When designing a database, choosing an appropriate primary key is crucial for performance and maintainability. While UUIDv4 (Universally Unique Identifier version 4) is often considered for its uniqueness, it might not be the best choice for a primary key in many scenarios. This article will explain why UUIDv4 can be problematic, how a B+ tree index works, and why the lack of ordering in UUIDv4 can degrade performance.
Table of contents
Open Table of contents
What is UUIDv4?
UUIDv4 is a 128-bit identifier generated using random numbers. It has the following structure:
xxxxxxxx - xxxx - 4xxx - yxxx - xxxxxxxxxxxx
Here, x is any hexadecimal digit and y is one of 8, 9, A, or B. UUIDv4 is designed to be globally unique, which makes it attractive for distributed systems where uniqueness across different nodes is required.

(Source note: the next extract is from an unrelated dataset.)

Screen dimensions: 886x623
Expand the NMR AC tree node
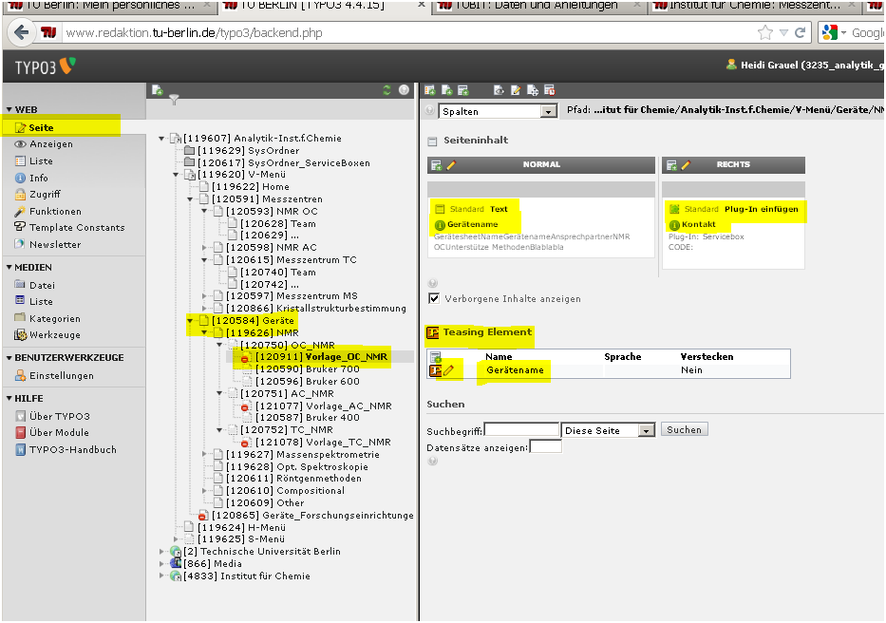click(204, 247)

The problem with that type of ID, is that they have a random nature, you can’t order it in a way to organize them in most of the data structures that traditional databases commonly use.
How a B+ Tree Index Works
To understand why this kind of ID is not ideal for primary keys, it’s important to understand how a B+ tree index works. B+ trees are commonly used as index structures in databases(e.g., Postgresq, MySQL, SQLite, SQLServer) due to their balanced nature and efficient range queries.
Structure of a B+ Tree
A B+ tree consists of nodes organized in a hierarchical structure:
- Root Node: The top node in the tree.
- Internal Nodes: Nodes between the root and the leaf nodes, containing keys and pointers to child nodes.
- Leaf Nodes: The bottom level nodes, containing the actual data pointers (or row IDs).

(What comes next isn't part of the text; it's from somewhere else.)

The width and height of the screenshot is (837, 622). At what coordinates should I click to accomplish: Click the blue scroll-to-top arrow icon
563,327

- Each node in a B+ tree contains multiple keys in a sorted order. The tree maintains its balance by ensuring all leaf nodes are at the same depth.
Operations in a B+ Tree
- Insertion: When a new key is inserted, it’s placed in the correct position in the leaf node to maintain order. If the leaf node is full, it’s split, and the middle key is promoted to the parent node.

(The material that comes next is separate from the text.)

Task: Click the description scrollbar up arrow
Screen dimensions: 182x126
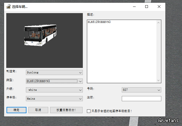Action: tap(159, 23)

- Search: Searching for a key involves traversing the tree from the root to the leaf nodes, following the pointers based on key comparisons.
- Deletion: When a key is deleted, the tree rebalances itself to maintain its properties.
Why Random IDs are Bad for B+ Tree Indexes
Lack of Order
The primary issue with UUIDv4 is its randomness. B+ trees rely on the order of keys to maintain balance and efficiency. Since UUIDv4 values are random, they do not provide any inherent order. This lack of order has several negative implications:
- Insertions Are Inefficient: When new UUIDv4 values are inserted, they are likely to be placed in random positions within the leaf nodes. This randomness causes frequent splits and rebalancing of the tree, leading to increased overhead.
- Poor Cache Performance: Ordered data tends to be localized, meaning related data is stored close together. This locality improves cache performance. Randomly distributed UUIDv4 values scatter data, reducing cache efficiency.
- Fragmentation: Over time, the random insertion of UUIDv4 values can cause fragmentation in the index, leading to inefficient use of space and further degrading performance.
Increased Index Size
UUIDv4 values are 128-bit, which is significantly larger than typical integer-based keys (e.g., 32-bit or 64-bit). Larger keys increase the size of the B+ tree, requiring more memory and disk space to store the index. This increased size can also slow down search operations as more data needs to be read and processed.
Alternatives to UUIDv4 for Primary Keys
Given the drawbacks of UUIDv4, here are some alternative approaches for primary keys:
- Auto-Incrementing Integers: Using auto-incrementing integers (e.g., BIGINT) provides ordered, compact keys that work well with B+ tree indexes.
- UUIDv7: UUIDv7 includes a timestamp component, providing some level of order. While not as compact as integers, they can be a better option than UUIDv4 for distributed systems requiring unique keys.
- CUID: CUID (Collision-resistant Unique Identifier) is designed for horizontal scalability and high performance. CUIDs are shorter than UUIDs and incorporate time components, reducing fragmentation in B+ trees.
- ULID: ULID (Universally Unique Lexicographically Sortable Identifier) provides unique identifiers that are lexicographically sortable.
Conclusion
While UUIDv4 offers unique identifiers, its random nature makes it a poor choice for primary keys in databases, particularly those using B+ tree indexes. Keep this in mind to avoid choosing a unique ID generator with similar characteristics.
By understanding the implications of your primary key choice and how indexing structures like B+ trees work, you can make informed decisions that optimize your database’s performance and scalability.